Each company wants at least a couple of hours of tests. So at most you could
apply to maybe 10 companies a week (2 tests per day). That's a week you could
work somewhere else. A week in which you could start building a startup. Or a
week of vacation and recharging. Instead, you're doing useless and redundant
tests FOR FREE. And the response is usually _" Sorry, we chose to go with
someone more qualified"_.

Candidates don't like tests because not only they don't get anything out of
them, they lose valuable time. But if you paid for that time, I'm sure
everybody will be happy to take any tests you want.

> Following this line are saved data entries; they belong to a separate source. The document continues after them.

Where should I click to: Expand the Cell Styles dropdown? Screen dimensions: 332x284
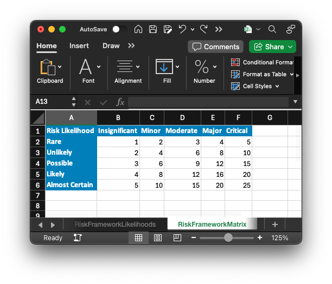click(255, 86)
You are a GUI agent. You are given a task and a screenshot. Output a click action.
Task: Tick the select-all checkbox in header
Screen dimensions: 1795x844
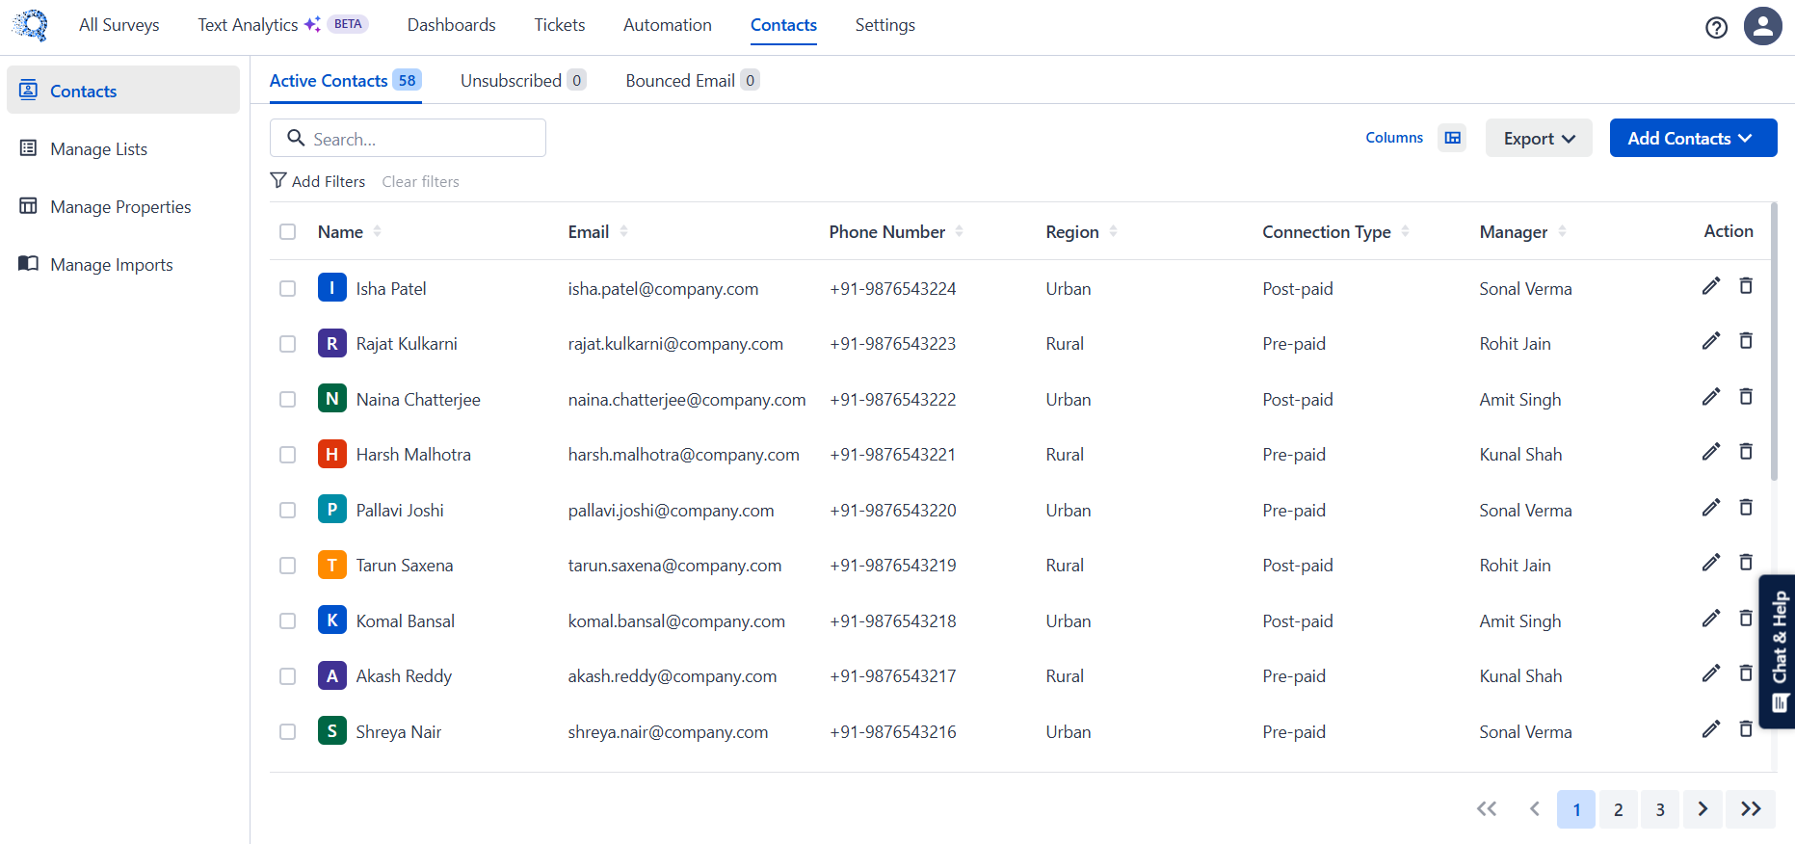[x=287, y=231]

STOP EXPECTING FREE WORK FROM JOB CANDIDATES.

------
lscore720
It depends on the relationship with the employer/hiring manager. If it's a
former boss, good friend, etc. who knows your ability inside & out, then maybe
you can bypass it.

Otherwise, the typical interview process is 1-2 phone calls (one high-level
intro with company, another more technical) then at least a couple hours in
the office for more in depth discussions. Some will throw in those homework
assignments, which seem unnecessary in most cases IMO, but it's not uncommon.
Good luck!

------
JSeymourATL
>In the old days, I've gotten jobs with 30 minute conversations. Is that
pretty much gone now?

That's an unrealistic comparison. If I'm a hiring exec and I'm going to invest
in you-- we want to thoroughly you check out. That includes multiple
conversations, team buy-in, and a technical test. That's how we shake-out
individuals who are serious from posers.

------
MalcolmDiggs
I don't usually defend recruiting practices, but in this particular case:

It sounds like you're experiencing what happens to a hiring process after lots
of unqualified candidates apply to jobs they're not qualified for. The same
companies who used to have 30 minute conversations now have walls and basic-
literacy tests, and pre-pre-pre-screens and coding-challenges and all that
nonsense. It's a shame really, for everybody involved. But I get why they feel
like they need those hurdles.

------
chad_strategic
Yes, it's broken... When MBA start writing 2,000 word essays for the their
jobs it might start to get fixed...

I disagree that it's an employers market, I get 5 calls a week from recruiters
that want to fill positions. (They usually aren't that great but there is
definitely demand.)

[https://news.ycombinator.com/item?id=9107657](https://news.ycombinator.com/item?id=9107657)

------
turnstyletaters
I had 6 interviews with 8 different people at a startup over about 1.5 months
and ended up not getting the gig! It wasn't for a technical position, but it
included different assignments and definitely put me off.

I mean after all that effort I at least expected to get a job out of it.